In den Jahren zuvor hatten es immer wieder erfah­rene Trainer aus Europa oder den USA auf den Inseln ver­sucht. Alle waren geschei­tert. Einige hatten nicht erwartet, dass die spie­le­ri­sche Qua­lität wirk­lich so schlecht sein würde. Andere ließen sich nicht auf die Kultur und die Men­schen vor Ort ein. Fuß­ball ist ein Spiel, in dem man gewinnen, unent­schieden spielen oder ver­lieren kann. Außer Ame­ri­ka­nisch-Samoa – die können nur ver­lieren“, sagte mal einer dieser Trainer. Bei den Ein­hei­mi­schen hießen die Fremden Balangi“, ein abschät­ziges Slang­wort für Weißer Mann“.

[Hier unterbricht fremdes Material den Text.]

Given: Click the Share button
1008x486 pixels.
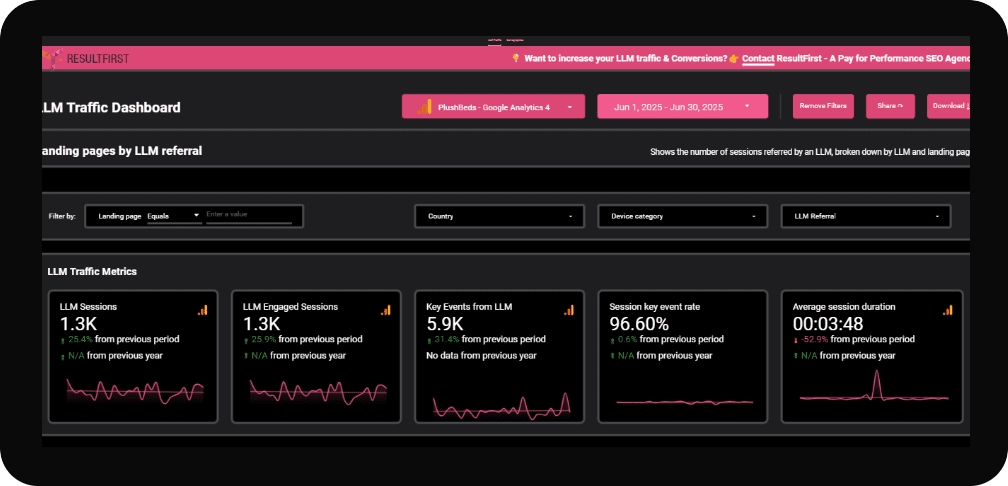Looking at the screenshot, I should tap(890, 106).
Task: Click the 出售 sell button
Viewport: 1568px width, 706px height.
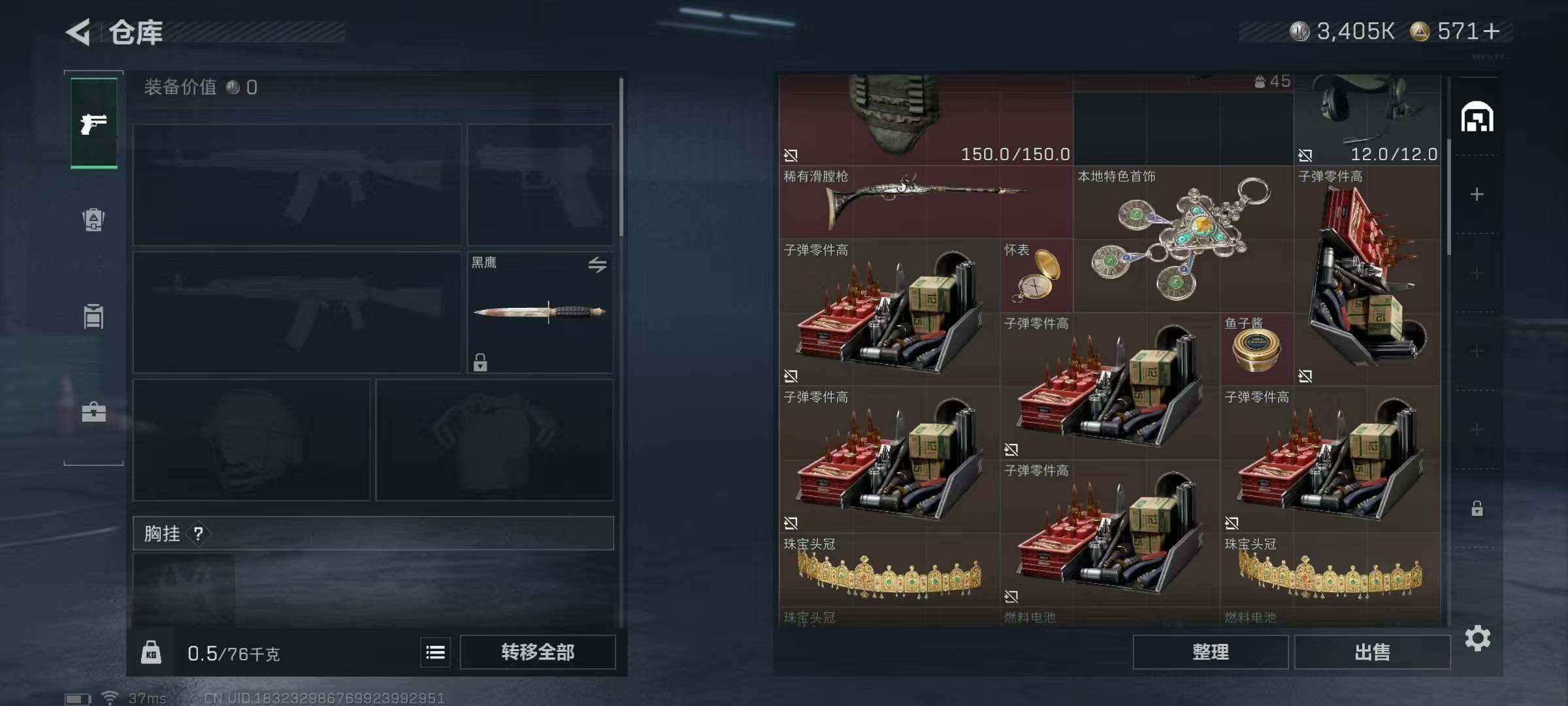Action: 1372,652
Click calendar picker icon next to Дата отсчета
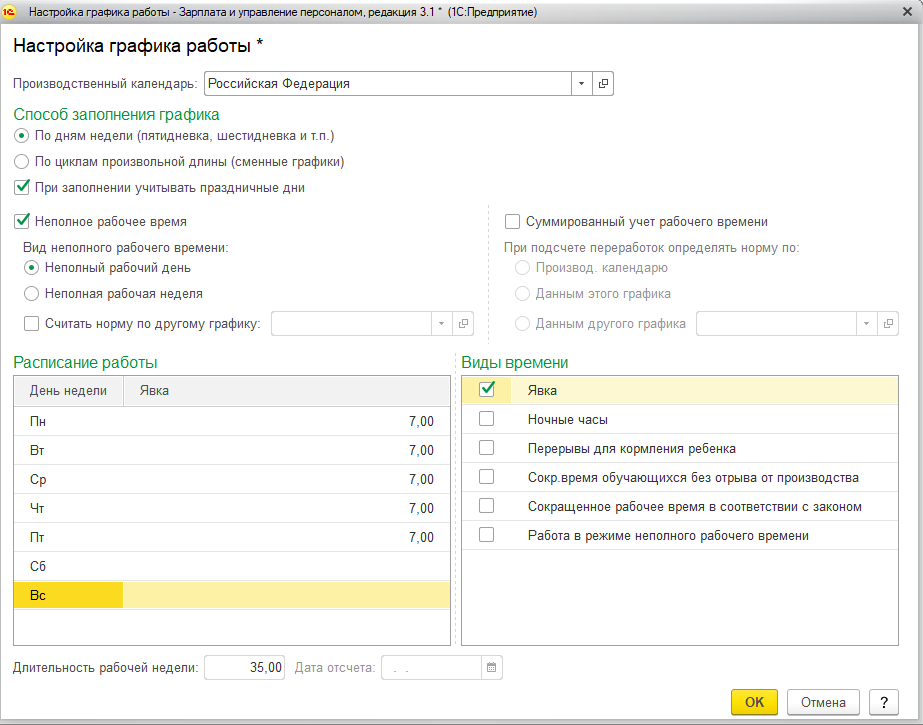The height and width of the screenshot is (725, 923). tap(491, 667)
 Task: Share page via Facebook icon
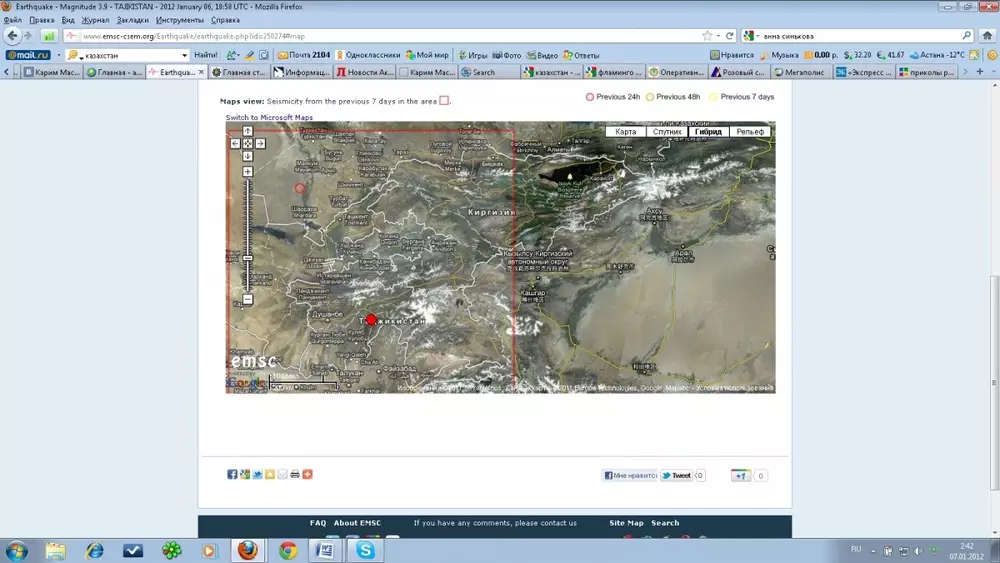(x=232, y=474)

Das war der schlech­teste Fuss­ball, den ich in meinem ganzen Leben gesehen habe“

Auch Rongen trat anfangs nicht so auf, als wollte er ihr bester Freund werden. Er war streng, verbot den Spie­lern das Rau­chen im Zimmer, schimpfte über ihre Lethargie und legte sich mit einem Funk­tionär an. Er beraumte jeden Tag zwei Trai­nings­ein­heiten an, er ließ sie laufen und schwitzen, machte Leis­tungs­tests, und weil es keine regel­mä­ßigen Bus­ver­bin­dungen gab, holte er viele von ihnen selbst mit einem Minibus im Mor­gen­grauen an ihren Häu­sern ab und brachte sie nach den Ein­heiten zu ihren Fischer­booten. Wenn Ältere im Team nicht mit­zogen, wurden sie durch Jün­gere ersetzt. Inner­halb weniger Tage zer­störte Rongen so alte Hier­ar­chien und Rou­tinen – und brachte viel in Bewe­gung.